Kim Jong-il, who arrived in Russia by train, is likely to ask for economic aid for his impoverished nation [Reuters]

Kim Jong-il, the North Korean leader, and Russian President Dmitry Medvedev are holding talks in Siberia that are expected to focus on Pyongyang's nuclear programme and economic co-operation.

The meeting opened at a military base outside the city of Ulan-Ude, about 5,550km east of Moscow where Medvedev had flown earlier on Wednesday.

"Thank you that you flew here," Kim told Medvedev as the talks began.

Medvedev replied: "This is all our country and when we are talking about neighbours, our partners, distance is not a question."

Kim, who is afraid of flying, arrived in Ulan-Ude aboard his armoured train a day earlier after a week-long Trans-Siberian journey across the Russian Far East.

Six-party talks

The talks follow discussions between Pyongyang and Washington last month on the resumption of six-nation talks designed to provide North Korea with economic aid as an incentive for giving up its nuclear weapons programme.

Kim Jong-il holds talks with Russian president

The Kremlin said North Korea had announced its readiness to return to the nuclear talks with South Korea, Russia, China, Japan and the US, more than two years after they broke up.
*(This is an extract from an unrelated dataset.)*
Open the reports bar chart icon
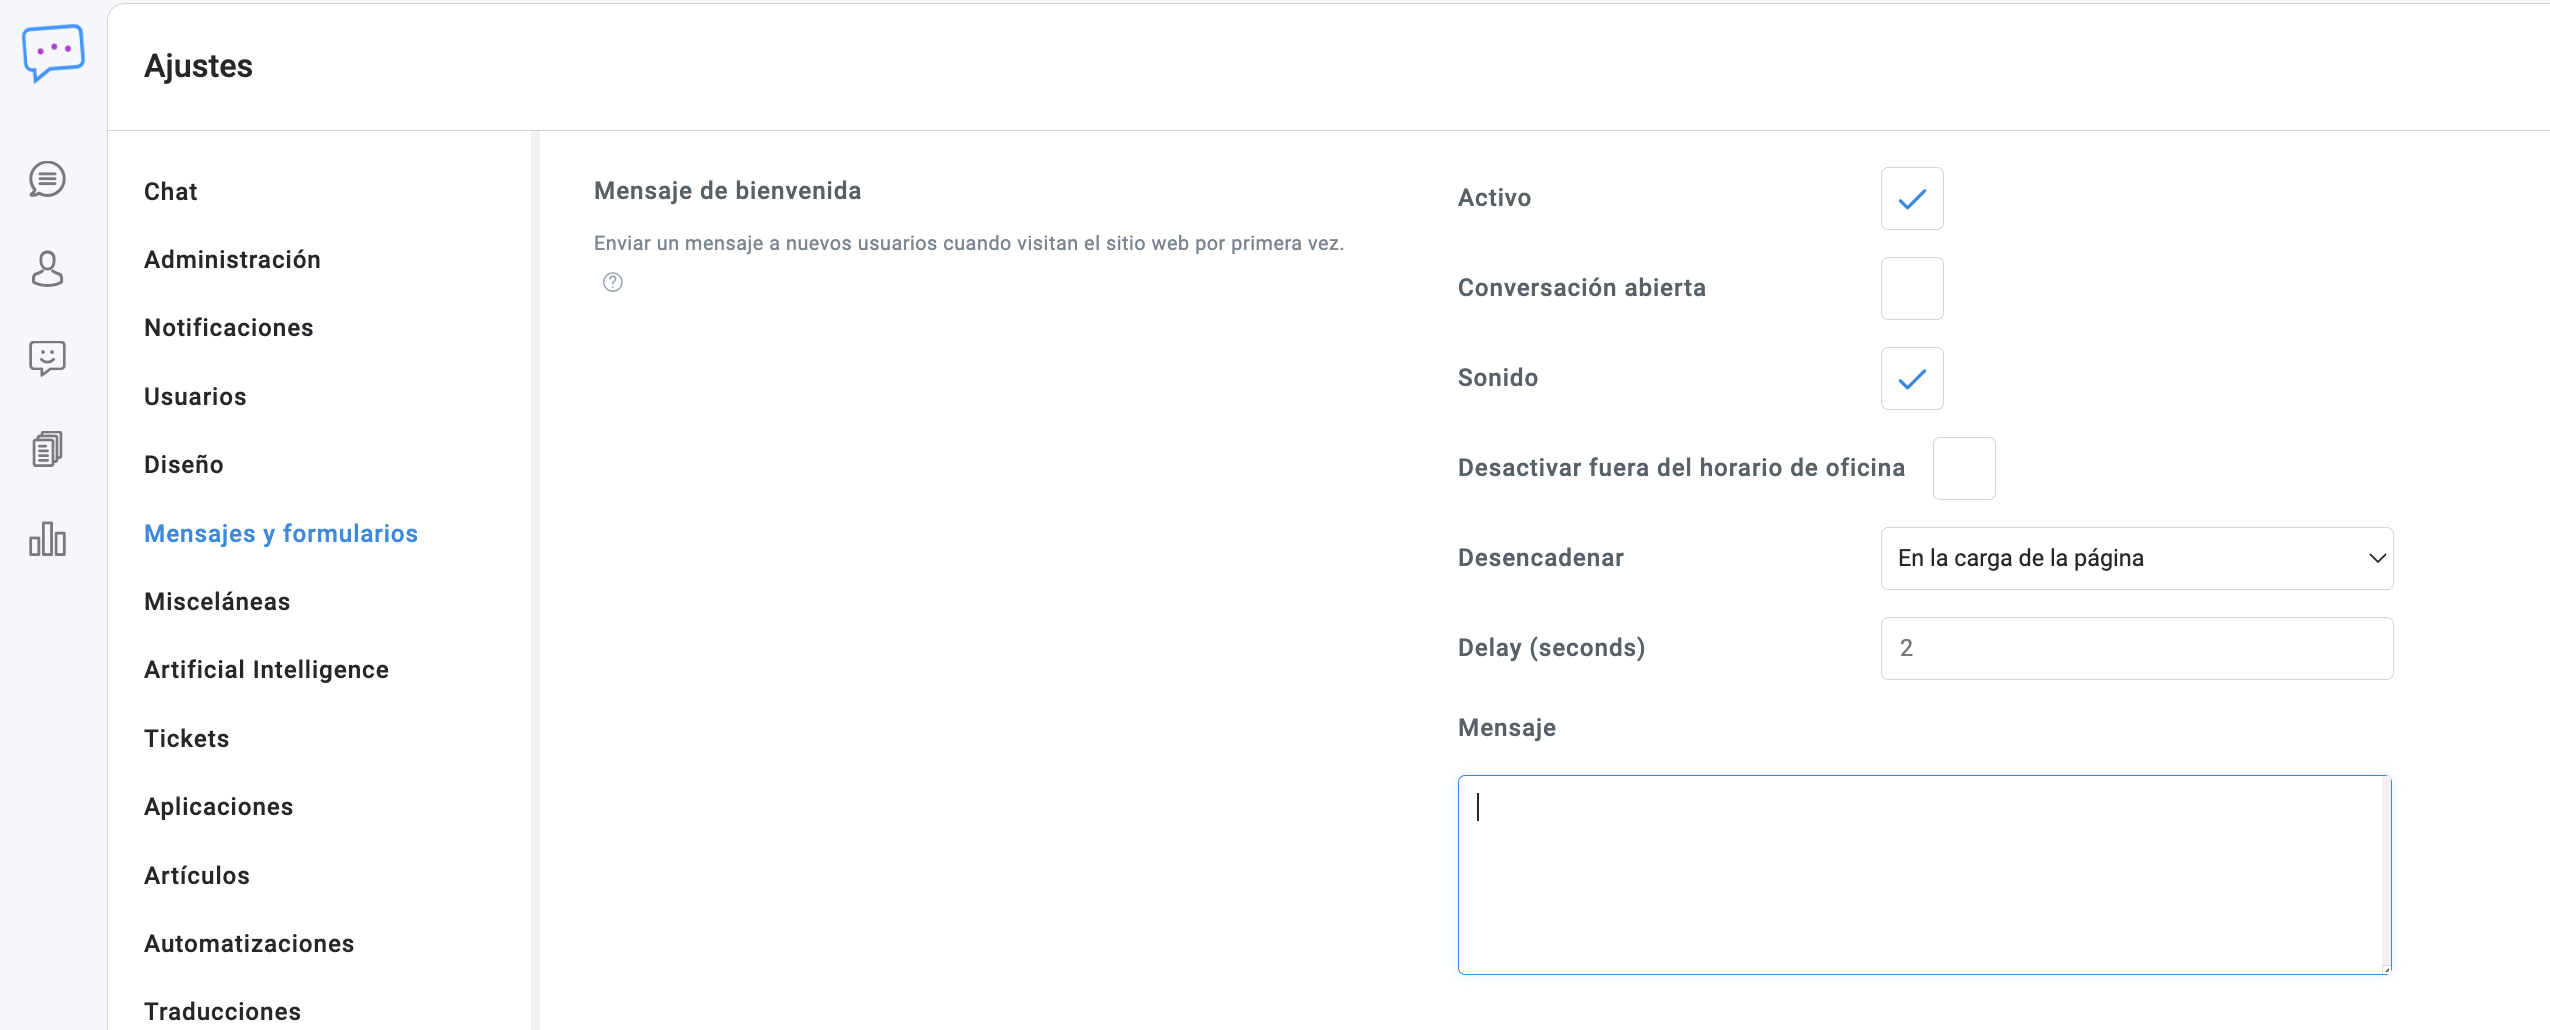Screen dimensions: 2550x1030 coord(47,539)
"Much attention will be paid to the topic of an early resumption of six-party talks to resolve the nuclear issue on the Korean peninsula," the Kremlin said in a statement.

The North Korean leader's first visit to Russia since 2002, tops a relative flurry of diplomacy for the reclusive leader, who has visited China, now his country's closest partner, three times in less than two years.

Russia and China have backed the immediate resumption of the aid-for-disarmament talks and Kim may ask Russia to exert more pressure on South Korea, the US and Japan to restart the negotiations.

Economic and food aid

Kim is also expected to appeal for economic aid for his impoverished country, whose economy has been hit by floods as well as international sanctions imposed over its nuclear programme.

Moscow said on the eve of Kim's arrival that it was sending up to 50,000 tonnes of wheat to North Korea.

Kim and Medvedev will also discuss energy and infrastructure projects involving both Koreas.

They include a long-stalled plan for a trans-Korean railroad, the construction of an electricity transmission line between the two countries and, most importantly, a pipeline carrying Russian gas to South Korea via the North.

However, the gas pipeline is unlikely to go far without a significant thaw between the two Koreas, which are technically still at war.

The Korean peninsula has seen more than a year of tension during which the North shelled a South Korean island and allegedly torpedoed a South Korean warship.